There's always a sense of unreality when you talk to emissaries from a
troubled corner of the Earth.

The snow lies on the ground outside, the reassuring comforts of Canada
surround the conversation, and the talk itself is, most often,
restrained and logical, as if the challenge at hand were, say tinkering
with a health care system, and not restoring democracy and human rights
to a population of millions.

Perhaps this is because the emissaries themselves find problems less
real when then they are so far from them in miles, environment and
culture.

More likely, they automatically mute their pitch to keep it within the
credibility range of an audience with a different personal experience of
"serious problems".

Perhaps, also, they know that whatever human beings may say, they
instinctivelybehave as though possession was nine-tenths of the law when
it comes to government, and that titles and power, however ill-gotten,
confer legitimacy that mere justice does not.

So it is for the dreadful Augusto Pinochet of Chile, whose frailty and
self awarded rank of elder statesmen somehow entitle him to the concern
that was never accorded those whose lives he expended imposing his
agenda on Chile.

And so it was, in the opposite sense, in an Edmonton living room last
Wednesday.  The day before they were to be received by Alberta MLAs, the
prime minister and a foreign minister of the provincial government of
Burma chatted about their struggle to mobilize support to unseat the
usurpers running the government in Rangoon.

Dr. Sein Win, the prime minister, is a cousin of the Burmese democratic
leader and Nobel peace Laureate Aung San Suu Kyi.
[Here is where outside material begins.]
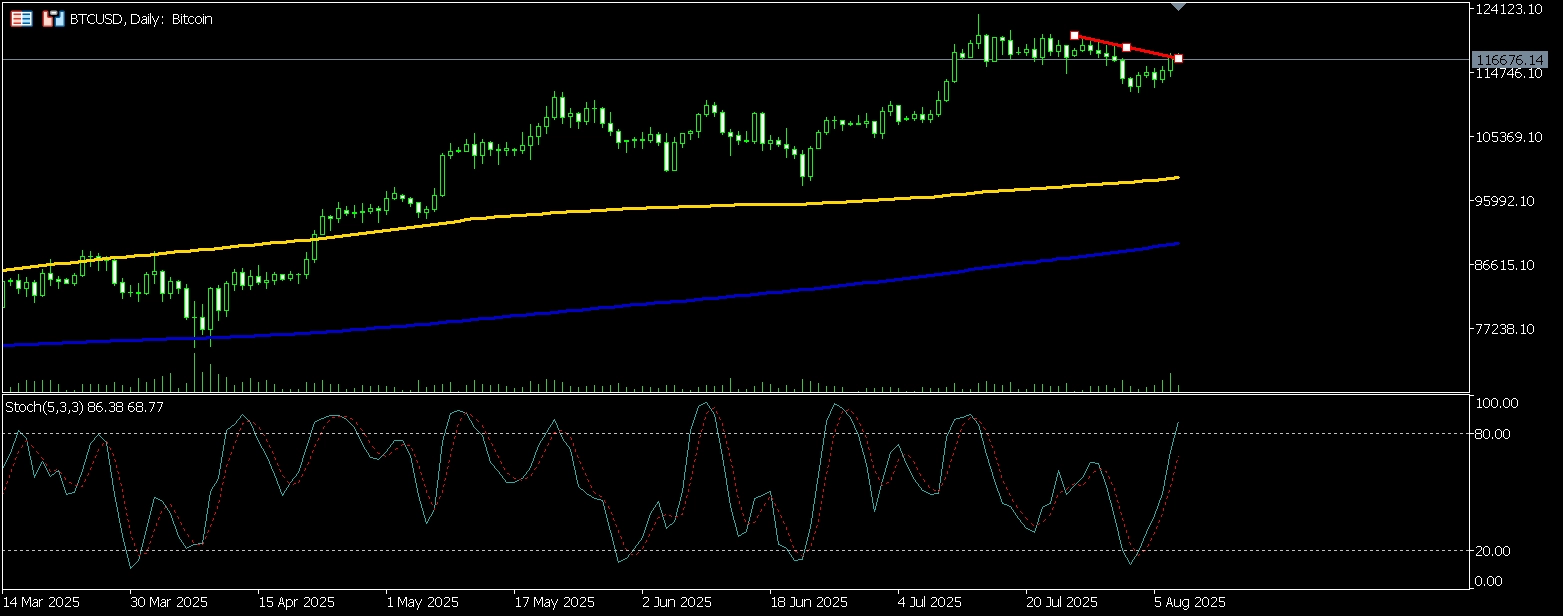The image size is (1563, 616).
Task: Click the red trendline segment
Action: (1100, 42)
He was elected in the 1990 parliament that the Burmese military quashed;
he was one of 20 MPs that established a provincial government in
rebellious Karen state; he has lived in Washington since 1993.

And yet here he is, reduced by fate to live thousands of miles from the
daughter he has never seen, serving as goad to the world's easily
distracted and easily calmed conscience.

In almost every way except the one that counts, these are hard times for
the Burmese junta.

Dr. Win says the Asian crisis has squeezed several ways first by drying
up investment from the region, second by the undermining the idea of
"Asian values" by which rulers justified curtailing individual and
democratic rights, and third by bouncing Indonesia's sympathetic
Suharto.

In addition, crucial neighbours such as China and Thailand have
increasing reason to be unhappy about Burma.  Thailand, especially is
frustrated with drug, refugee and AIDS problems coming over the border.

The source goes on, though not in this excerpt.